Lines 313-314: Please elaborate on the GerES V-sub(unweighted). I don’t understand what it stands for.
Line 344: Did the participants provide questionnaire data? If so, and considering that the participants are children, how was the data obtained?
Lines 362-363: In my opinion, this sentence requires demands further information. What is the sampling related questionnaire? And the general one? Were they self-administered or obtained through informal interviews?
Lines 386-381: Information on the date of sampling is not provided by the authors. Kindly add it to the text.
Line 404. I suggest replacing the word “wave” with “project”.
Lines 425-426: I suggest including the value of N used in the HBM4EU aligned studies sample for each age group.
Lines 430-431: In my opinion, it would be important to know which biological samples were collected for HBM purposes. I suggest adding the information.
Lines 458-460: Is it possible to provide the total number of samples (N)?
Lines 515-517: Regarding the “individuals from the other studies”, are these individuals from the same age group (children)?
Lines 536: 3.9% of ALL the children sampled were 12 years of age?
Lines 536-548: I’m not sure whether wouldn’t be pertinent to note this as a potential limitation of the study. I would very much like to know the author’s opinion.
Lines 549-554: I think this is a limitation of the study, and it should be indicated as such.
Line 555: I suggest rephrasing it as “Also, the sampling dates differed among PSUs.”, or something similar.
Lines 558-559: I suggest replacing “sampling years covered” with “sampling period”. Does this information concern the HBM4EU aligned studies? It’s not clear from the sentence.
Lines 560-561: Isn’t this another limitation of the study in terms of the representativeness of the study population? Shouldn’t it be indicated as such? I have a similar comment for lines 561-565.
Line 566: I suggest replacing “the sampling years differed per study” with “the sampling dates varied between studies” or something similar. Please revise this issue throughout the text.
Lines 574-576: Therefore, differences in specific ages and sampling dates are limitations of the study that must be overcome through modelling techniques. Isn't it important to highlight this?
Lines 623-624: It would be interesting to know if the underrepresentation of the lower level of education is related to the underrepresentation of the rural areas.
Lines 711-737: I think that the list of metabolites can be deleted since it is presented in the Supplementary Information. A long list of chemical substances in the main text doesn't grasp the readers' attention.

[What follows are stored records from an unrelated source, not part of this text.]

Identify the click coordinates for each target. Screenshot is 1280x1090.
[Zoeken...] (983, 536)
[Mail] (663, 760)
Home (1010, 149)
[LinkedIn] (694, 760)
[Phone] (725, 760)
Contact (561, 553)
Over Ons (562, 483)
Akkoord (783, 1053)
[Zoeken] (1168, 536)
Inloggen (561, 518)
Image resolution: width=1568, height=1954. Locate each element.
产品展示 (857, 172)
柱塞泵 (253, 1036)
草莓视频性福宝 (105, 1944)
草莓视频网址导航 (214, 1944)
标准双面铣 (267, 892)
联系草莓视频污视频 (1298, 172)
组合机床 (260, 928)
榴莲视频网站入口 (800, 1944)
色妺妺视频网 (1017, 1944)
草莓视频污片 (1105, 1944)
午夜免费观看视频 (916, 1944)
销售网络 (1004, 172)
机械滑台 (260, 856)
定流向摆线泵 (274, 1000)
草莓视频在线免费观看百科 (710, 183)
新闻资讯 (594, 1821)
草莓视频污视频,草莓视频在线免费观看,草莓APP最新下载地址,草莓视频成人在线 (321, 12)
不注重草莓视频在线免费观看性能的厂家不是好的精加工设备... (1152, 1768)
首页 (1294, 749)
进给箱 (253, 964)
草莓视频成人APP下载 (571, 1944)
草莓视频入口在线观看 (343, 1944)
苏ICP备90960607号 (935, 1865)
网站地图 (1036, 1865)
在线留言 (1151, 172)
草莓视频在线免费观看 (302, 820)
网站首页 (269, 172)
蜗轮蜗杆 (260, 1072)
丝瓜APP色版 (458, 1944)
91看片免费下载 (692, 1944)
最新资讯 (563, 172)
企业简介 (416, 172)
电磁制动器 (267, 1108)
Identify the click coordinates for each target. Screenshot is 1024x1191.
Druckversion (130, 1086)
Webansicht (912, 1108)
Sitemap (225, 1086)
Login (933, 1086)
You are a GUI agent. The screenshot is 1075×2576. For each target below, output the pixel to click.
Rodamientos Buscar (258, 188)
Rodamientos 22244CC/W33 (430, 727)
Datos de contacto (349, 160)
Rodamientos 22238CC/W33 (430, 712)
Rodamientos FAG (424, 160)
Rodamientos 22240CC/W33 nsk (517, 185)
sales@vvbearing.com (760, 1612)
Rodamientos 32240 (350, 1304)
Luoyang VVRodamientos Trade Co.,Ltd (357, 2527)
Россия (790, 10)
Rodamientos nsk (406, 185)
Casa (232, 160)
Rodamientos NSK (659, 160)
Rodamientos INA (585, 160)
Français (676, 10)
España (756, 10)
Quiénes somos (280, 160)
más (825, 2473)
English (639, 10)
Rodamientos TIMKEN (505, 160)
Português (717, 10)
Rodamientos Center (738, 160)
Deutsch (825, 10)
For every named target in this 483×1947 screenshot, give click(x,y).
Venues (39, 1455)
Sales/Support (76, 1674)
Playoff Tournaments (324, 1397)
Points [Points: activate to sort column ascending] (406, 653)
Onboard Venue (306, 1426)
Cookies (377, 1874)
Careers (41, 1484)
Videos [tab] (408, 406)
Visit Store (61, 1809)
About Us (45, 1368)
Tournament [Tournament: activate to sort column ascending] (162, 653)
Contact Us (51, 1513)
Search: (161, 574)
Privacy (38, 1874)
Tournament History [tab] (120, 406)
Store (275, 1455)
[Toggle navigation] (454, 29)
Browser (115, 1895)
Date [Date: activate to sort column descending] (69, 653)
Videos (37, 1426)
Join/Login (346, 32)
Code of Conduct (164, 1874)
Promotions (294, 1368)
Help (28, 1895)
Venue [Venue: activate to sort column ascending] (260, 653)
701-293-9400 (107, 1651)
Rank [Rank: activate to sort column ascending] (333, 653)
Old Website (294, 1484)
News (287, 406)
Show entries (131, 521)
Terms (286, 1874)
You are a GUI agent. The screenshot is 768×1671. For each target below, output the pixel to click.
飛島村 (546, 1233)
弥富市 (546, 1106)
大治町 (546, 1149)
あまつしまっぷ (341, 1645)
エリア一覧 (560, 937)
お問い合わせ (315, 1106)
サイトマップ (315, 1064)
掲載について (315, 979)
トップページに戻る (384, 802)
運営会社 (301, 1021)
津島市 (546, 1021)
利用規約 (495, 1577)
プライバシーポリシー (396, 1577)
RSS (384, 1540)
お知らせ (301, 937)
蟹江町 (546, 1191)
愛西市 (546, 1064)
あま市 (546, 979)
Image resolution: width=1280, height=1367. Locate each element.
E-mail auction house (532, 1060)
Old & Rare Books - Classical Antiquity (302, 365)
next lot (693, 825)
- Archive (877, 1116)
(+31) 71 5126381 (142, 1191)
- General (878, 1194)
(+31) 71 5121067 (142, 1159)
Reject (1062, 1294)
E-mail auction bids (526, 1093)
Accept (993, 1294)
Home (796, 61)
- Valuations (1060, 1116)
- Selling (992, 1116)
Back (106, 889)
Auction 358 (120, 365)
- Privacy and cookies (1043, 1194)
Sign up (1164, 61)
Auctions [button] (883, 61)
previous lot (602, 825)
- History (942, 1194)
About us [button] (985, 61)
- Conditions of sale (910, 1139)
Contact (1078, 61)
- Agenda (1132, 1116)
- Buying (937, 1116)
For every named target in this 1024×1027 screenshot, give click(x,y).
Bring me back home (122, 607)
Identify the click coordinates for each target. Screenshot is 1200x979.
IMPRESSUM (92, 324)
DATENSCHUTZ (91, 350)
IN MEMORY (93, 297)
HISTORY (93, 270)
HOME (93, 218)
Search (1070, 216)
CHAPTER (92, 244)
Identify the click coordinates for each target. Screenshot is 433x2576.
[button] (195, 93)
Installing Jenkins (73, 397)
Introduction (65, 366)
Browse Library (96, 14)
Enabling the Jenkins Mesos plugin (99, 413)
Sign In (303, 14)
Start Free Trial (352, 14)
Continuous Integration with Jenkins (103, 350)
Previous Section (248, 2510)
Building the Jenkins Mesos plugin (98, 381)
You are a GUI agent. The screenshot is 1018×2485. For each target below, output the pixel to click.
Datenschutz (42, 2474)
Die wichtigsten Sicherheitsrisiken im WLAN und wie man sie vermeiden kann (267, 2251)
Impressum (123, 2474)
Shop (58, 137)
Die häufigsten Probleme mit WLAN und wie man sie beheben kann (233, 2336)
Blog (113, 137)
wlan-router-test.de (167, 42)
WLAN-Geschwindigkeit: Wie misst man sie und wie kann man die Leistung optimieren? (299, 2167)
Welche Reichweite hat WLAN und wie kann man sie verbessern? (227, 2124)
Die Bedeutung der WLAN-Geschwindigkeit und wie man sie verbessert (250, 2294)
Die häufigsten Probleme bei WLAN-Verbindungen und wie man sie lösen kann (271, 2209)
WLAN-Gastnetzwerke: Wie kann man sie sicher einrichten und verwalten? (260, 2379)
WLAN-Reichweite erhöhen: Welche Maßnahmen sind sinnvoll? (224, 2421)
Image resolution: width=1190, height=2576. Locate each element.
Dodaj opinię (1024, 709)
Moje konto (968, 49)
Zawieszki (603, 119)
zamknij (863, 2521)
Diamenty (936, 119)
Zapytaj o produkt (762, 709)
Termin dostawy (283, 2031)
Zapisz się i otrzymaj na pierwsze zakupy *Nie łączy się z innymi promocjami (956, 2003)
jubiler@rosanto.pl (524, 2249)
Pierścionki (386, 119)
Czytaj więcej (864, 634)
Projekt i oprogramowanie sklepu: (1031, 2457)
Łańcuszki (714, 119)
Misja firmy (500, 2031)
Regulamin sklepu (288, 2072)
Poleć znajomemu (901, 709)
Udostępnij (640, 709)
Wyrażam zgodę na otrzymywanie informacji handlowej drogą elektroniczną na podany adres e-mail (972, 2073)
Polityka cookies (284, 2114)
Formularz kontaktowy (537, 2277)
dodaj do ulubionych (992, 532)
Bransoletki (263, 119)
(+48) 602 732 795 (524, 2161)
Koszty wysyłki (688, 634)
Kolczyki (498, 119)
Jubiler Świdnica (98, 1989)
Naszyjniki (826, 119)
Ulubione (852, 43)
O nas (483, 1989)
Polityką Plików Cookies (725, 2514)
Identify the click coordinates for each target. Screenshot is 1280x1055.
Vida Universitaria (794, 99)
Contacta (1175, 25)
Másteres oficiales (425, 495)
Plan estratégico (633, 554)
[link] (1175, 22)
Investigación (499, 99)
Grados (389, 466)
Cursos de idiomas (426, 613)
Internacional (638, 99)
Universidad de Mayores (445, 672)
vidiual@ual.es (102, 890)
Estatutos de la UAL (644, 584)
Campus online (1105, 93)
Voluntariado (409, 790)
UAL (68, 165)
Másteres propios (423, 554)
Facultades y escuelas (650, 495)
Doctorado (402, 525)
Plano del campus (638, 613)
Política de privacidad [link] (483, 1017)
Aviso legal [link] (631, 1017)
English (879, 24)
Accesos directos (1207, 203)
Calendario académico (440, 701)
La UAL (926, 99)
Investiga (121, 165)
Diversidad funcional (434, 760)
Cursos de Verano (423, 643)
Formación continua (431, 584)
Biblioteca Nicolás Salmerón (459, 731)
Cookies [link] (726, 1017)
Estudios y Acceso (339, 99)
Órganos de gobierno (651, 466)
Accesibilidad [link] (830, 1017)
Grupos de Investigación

Lines 758-759: The authors identified a limitation of the study (underrepresentation of one level of education) but didn’t make an effort to look for the causes. If the number of uneducated people in Europe is small, the group will always be underrepresented. However, were there biases in the recruitment methods that may have resulted in the underrepresentation? Only a few % of the participants are from rural areas. Are these variables correlated? Can this be a possible explanation for the underrepresentation? This type of information is important for the planning of future studies.
Lines 761-764: I don’t understand the sentence. Perhaps the authors can rephrase it.
Lines 795-796: Considering that the authors know the datasets resulting from the questionnaires used by the different PSUs, they already know the limitations they are facing. Therefore, it seems that it would have been possible to discuss and define the list of variables mentioned here. It would have increased the relevance of the paper.
Lines 817-818: If the HBM4EU has allowed European countries to exchange information on best practices, why were not those practices identified here? Knowing the lessons learned and the solutions found has undoubtedly broad interest and would have increased the value of the study.